**Work order**.
Your job with the data below: print everything from the line that holds "[button] (159, 87)" down to the line that holds "Metal razor handle (30, 604)", ends included, exactly, and nothing else.

- Opening Delimiter -

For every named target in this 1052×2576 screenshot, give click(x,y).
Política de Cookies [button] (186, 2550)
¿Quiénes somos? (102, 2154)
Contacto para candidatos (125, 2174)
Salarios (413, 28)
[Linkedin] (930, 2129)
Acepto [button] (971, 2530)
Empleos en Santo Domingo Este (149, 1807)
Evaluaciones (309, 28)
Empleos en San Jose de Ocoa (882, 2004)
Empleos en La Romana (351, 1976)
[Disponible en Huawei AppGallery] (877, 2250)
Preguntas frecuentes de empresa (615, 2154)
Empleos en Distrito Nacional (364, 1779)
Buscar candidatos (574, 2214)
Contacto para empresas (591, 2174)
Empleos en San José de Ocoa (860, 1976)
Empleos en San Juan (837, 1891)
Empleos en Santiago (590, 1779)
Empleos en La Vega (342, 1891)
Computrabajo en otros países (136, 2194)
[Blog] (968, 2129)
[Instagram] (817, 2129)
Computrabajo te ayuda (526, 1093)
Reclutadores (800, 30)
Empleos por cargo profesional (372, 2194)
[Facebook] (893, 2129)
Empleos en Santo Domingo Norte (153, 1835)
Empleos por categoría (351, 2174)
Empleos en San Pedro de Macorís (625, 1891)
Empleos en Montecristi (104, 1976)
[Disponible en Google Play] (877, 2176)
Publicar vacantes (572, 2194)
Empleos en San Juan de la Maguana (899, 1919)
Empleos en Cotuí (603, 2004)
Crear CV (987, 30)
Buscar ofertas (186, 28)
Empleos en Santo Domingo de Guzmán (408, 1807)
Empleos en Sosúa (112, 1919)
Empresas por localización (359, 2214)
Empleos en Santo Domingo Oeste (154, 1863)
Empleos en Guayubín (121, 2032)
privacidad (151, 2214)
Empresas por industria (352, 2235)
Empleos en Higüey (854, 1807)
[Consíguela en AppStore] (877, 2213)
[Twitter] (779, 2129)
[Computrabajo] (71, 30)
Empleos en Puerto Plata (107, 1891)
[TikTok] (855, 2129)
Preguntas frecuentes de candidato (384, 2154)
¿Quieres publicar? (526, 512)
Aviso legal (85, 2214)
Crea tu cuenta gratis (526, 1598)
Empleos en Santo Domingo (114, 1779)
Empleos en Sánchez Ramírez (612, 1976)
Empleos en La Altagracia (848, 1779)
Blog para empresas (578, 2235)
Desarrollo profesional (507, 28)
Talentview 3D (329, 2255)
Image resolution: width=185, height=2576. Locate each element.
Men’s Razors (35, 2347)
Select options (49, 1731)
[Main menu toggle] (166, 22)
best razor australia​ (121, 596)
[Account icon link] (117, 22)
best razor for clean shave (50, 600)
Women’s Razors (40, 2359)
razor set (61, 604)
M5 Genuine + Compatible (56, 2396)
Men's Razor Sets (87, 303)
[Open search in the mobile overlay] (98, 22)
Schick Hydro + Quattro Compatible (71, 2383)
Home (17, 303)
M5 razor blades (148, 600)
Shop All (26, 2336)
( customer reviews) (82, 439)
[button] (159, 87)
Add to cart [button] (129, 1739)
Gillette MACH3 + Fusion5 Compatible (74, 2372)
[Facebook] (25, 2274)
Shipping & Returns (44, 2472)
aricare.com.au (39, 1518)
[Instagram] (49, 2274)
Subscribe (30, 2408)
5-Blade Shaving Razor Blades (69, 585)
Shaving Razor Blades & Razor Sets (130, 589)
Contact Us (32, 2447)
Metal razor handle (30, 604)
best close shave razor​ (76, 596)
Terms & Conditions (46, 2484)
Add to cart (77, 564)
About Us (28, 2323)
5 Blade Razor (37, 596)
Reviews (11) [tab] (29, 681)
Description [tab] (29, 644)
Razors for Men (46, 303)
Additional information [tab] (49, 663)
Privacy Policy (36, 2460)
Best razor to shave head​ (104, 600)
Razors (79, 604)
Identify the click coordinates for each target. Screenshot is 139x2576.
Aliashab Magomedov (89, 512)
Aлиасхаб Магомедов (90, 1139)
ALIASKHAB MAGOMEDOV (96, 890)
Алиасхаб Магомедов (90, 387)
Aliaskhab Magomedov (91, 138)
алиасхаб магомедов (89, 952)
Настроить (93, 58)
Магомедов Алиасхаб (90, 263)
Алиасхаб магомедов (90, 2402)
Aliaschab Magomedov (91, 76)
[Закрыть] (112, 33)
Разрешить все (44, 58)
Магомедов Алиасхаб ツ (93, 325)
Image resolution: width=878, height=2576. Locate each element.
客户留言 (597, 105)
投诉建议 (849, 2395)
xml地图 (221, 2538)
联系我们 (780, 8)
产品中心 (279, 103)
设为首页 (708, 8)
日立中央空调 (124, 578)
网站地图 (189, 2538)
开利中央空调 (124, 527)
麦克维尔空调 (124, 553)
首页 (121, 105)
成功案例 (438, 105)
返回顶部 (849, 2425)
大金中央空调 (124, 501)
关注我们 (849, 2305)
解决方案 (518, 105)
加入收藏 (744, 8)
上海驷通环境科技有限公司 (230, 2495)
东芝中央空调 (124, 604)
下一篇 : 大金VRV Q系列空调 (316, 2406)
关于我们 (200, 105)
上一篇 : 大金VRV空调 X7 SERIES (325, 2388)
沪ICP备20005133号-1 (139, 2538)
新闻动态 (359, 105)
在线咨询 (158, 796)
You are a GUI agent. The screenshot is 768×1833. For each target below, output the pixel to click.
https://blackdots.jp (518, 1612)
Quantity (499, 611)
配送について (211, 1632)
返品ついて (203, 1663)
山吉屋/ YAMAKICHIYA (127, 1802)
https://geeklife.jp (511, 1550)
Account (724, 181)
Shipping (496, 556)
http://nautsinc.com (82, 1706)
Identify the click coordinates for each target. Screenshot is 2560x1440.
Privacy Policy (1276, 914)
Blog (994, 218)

- Closing Delimiter -

**Expected answer**.
[button] (159, 87)
Add to cart [button] (129, 1739)
Gillette MACH3 + Fusion5 Compatible (74, 2372)
[Facebook] (25, 2274)
Shipping & Returns (44, 2472)
aricare.com.au (39, 1518)
[Instagram] (49, 2274)
Subscribe (30, 2408)
5-Blade Shaving Razor Blades (69, 585)
Shaving Razor Blades & Razor Sets (130, 589)
Contact Us (32, 2447)
Metal razor handle (30, 604)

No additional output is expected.